## Task
This task calls for the lines below starting at the one containing "Given: Click the" and ending at the one containing "This screenshot has height=717, width=1274.", repeated exactly with both ends kept and pictures left out.

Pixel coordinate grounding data
+---+
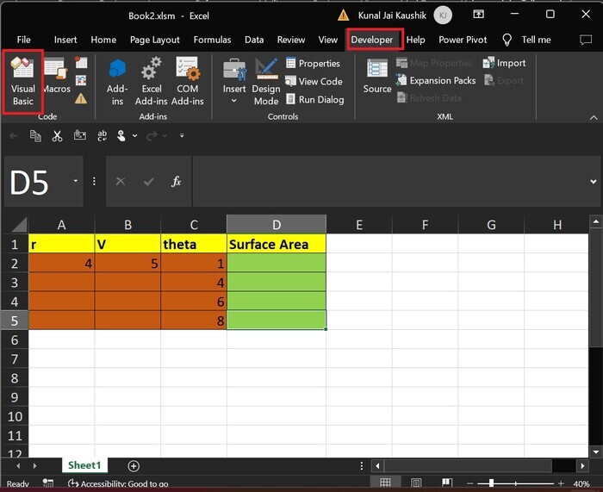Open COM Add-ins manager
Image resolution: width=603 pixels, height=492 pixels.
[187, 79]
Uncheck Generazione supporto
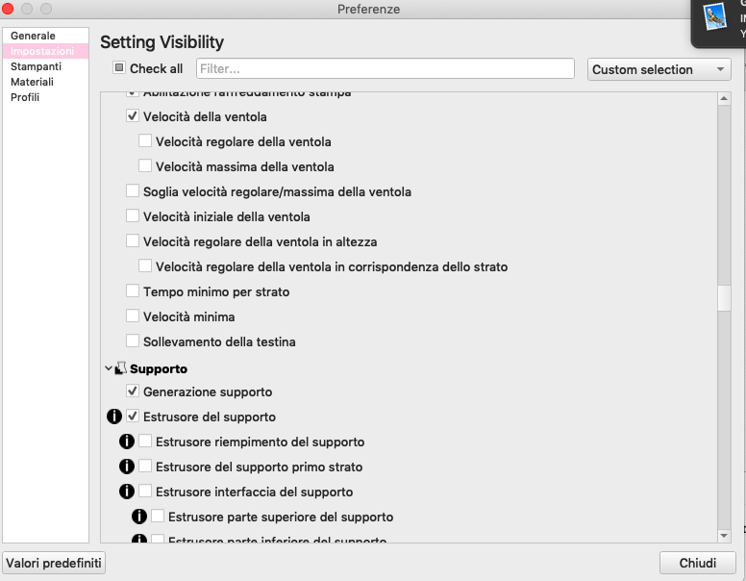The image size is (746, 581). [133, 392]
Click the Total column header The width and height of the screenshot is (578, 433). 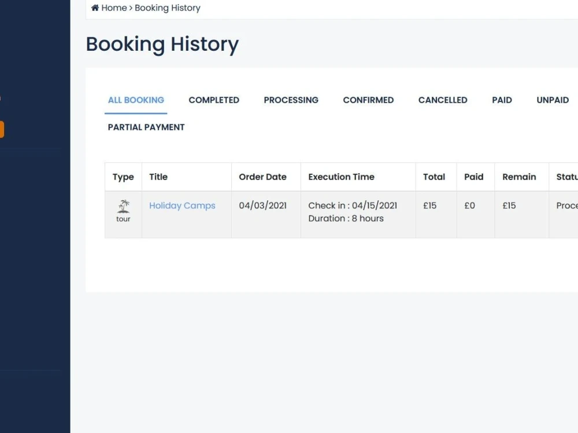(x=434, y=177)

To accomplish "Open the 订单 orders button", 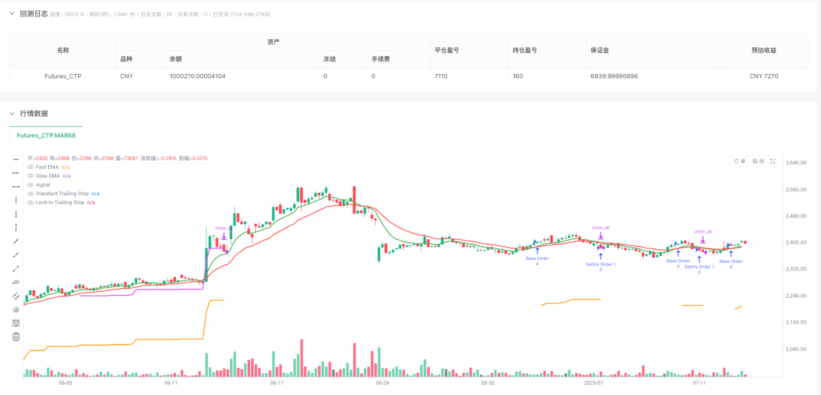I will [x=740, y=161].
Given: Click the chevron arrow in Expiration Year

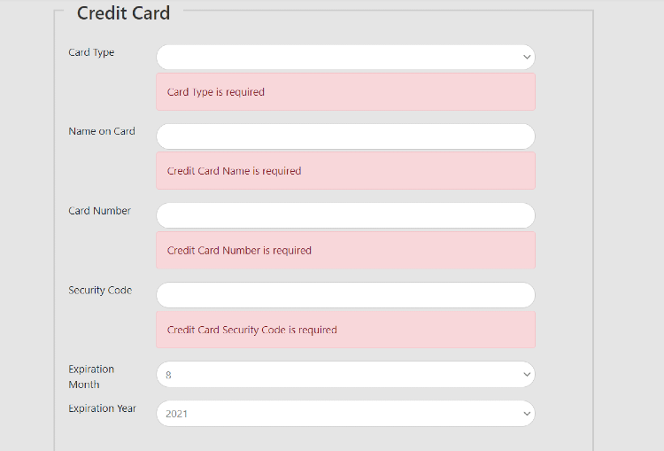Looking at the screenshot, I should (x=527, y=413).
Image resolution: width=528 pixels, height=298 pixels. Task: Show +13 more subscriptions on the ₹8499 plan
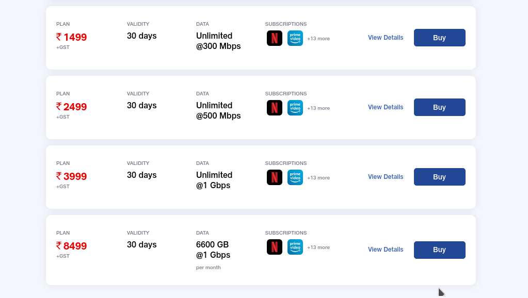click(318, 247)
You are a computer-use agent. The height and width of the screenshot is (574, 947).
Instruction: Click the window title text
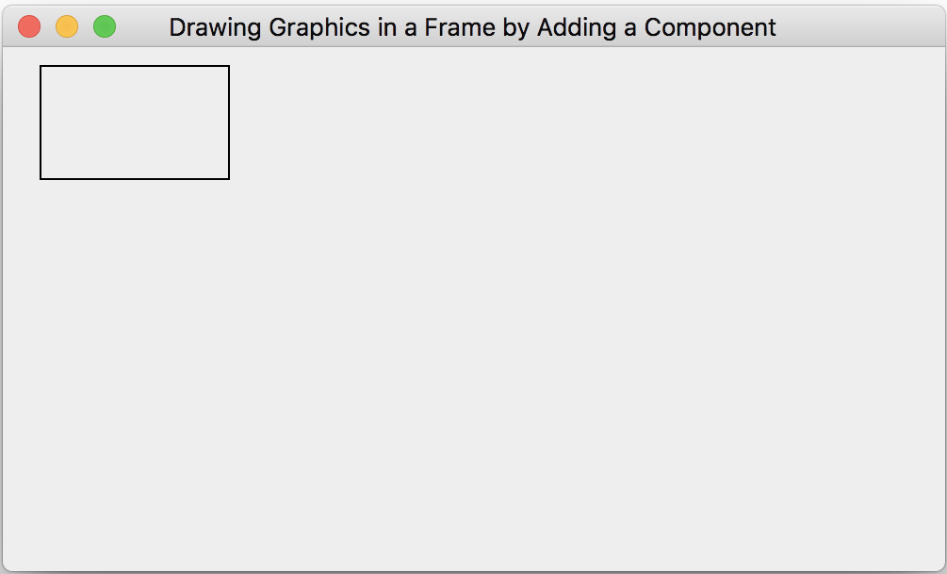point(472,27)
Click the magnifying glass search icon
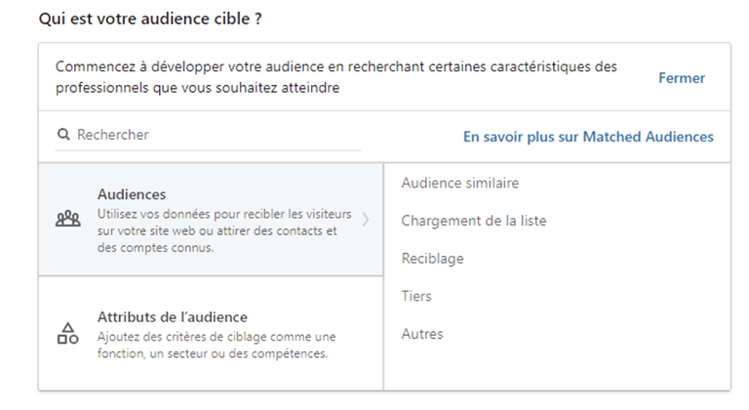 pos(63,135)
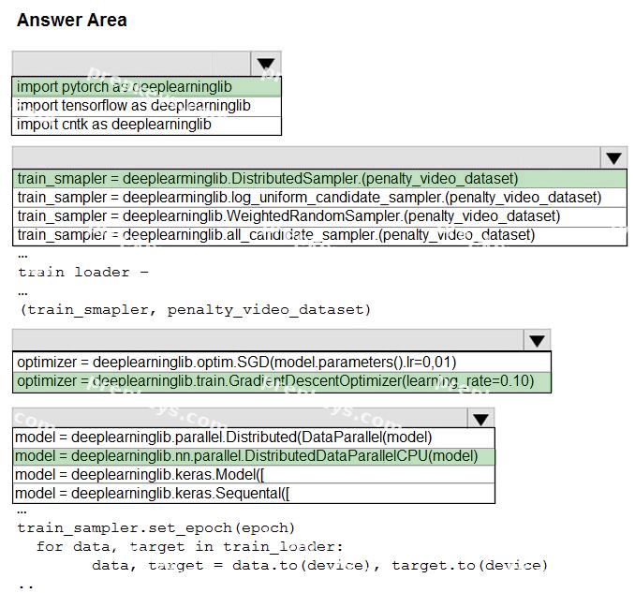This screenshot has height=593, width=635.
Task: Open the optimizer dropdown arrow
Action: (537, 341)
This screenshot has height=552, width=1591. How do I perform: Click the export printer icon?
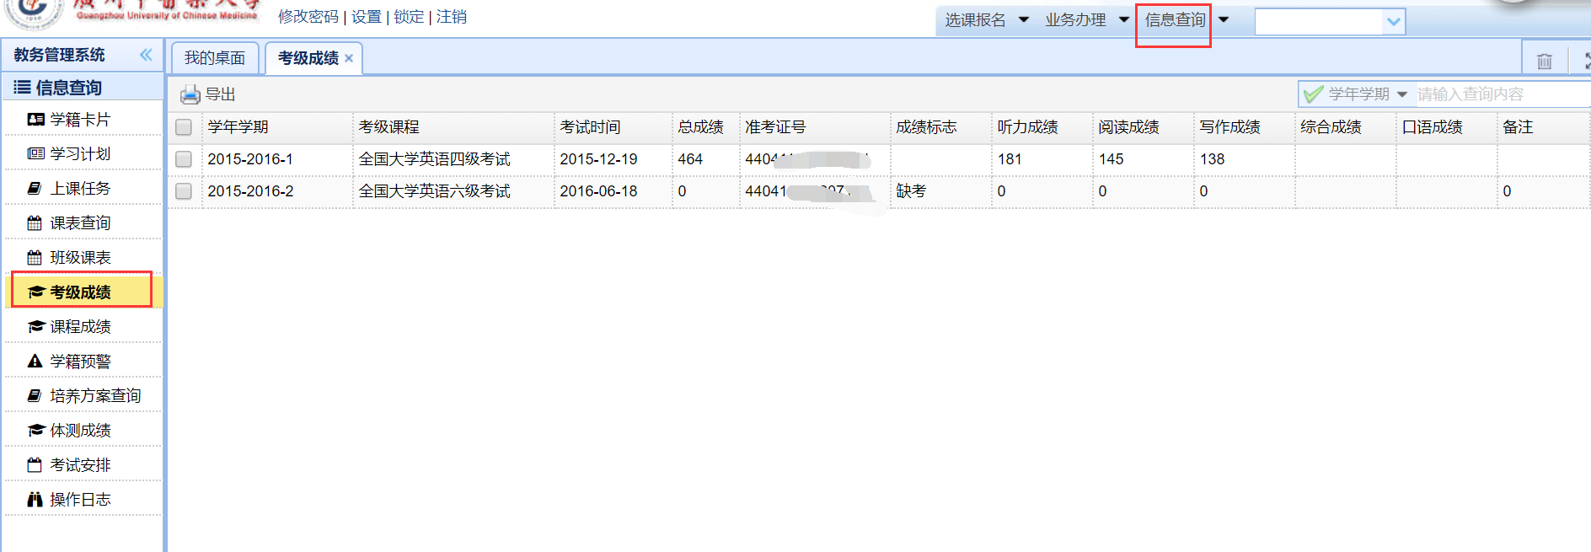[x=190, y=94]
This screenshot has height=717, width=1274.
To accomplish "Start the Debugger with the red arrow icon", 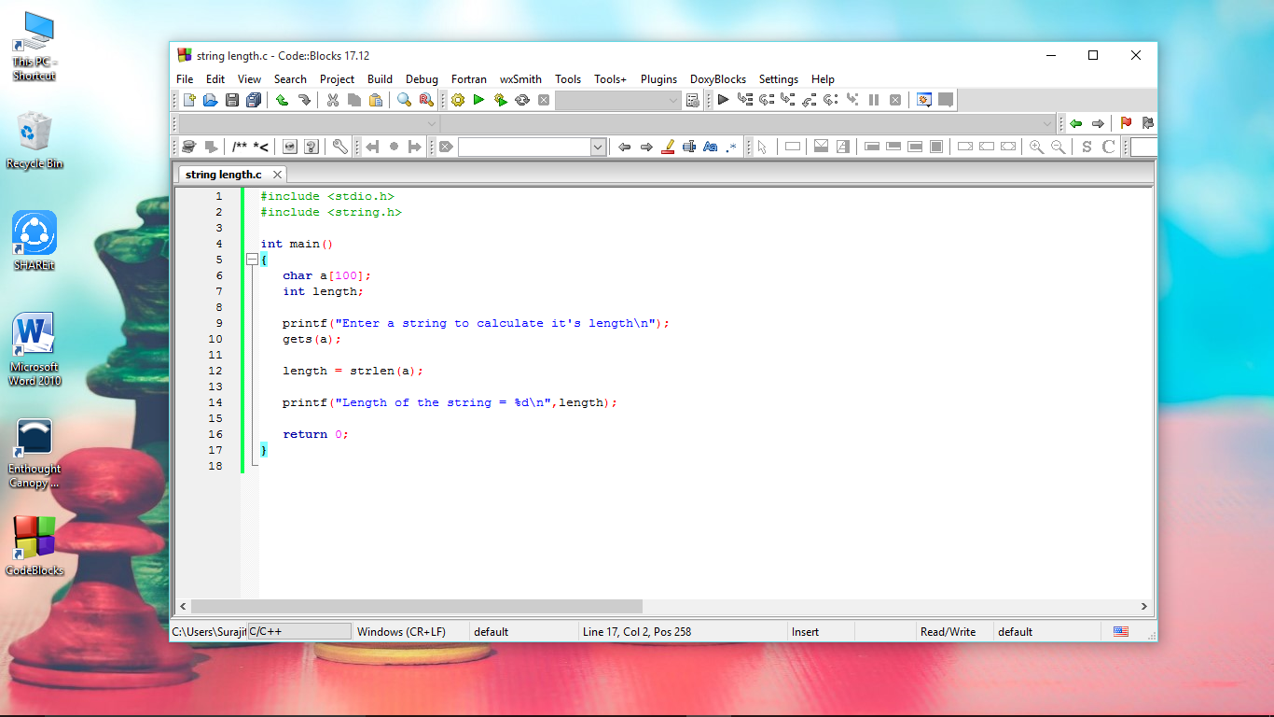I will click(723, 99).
+---+
## Completed exercise
Given: Click the chevron arrow in Expiration Year

Looking at the screenshot, I should (x=527, y=413).
Image resolution: width=528 pixels, height=298 pixels. Task: Show +13 more subscriptions on the ₹8499 plan
click(318, 247)
You are a computer-use agent. The height and width of the screenshot is (574, 947).
Instruction: Click the window title text
point(472,27)
Click the magnifying glass search icon
 pos(63,135)
This screenshot has height=593, width=635.
Task: Open the optimizer dropdown arrow
Action: (537, 341)
This screenshot has height=552, width=1591. How do I perform: Click the export printer icon?
[x=190, y=94]
This screenshot has height=717, width=1274.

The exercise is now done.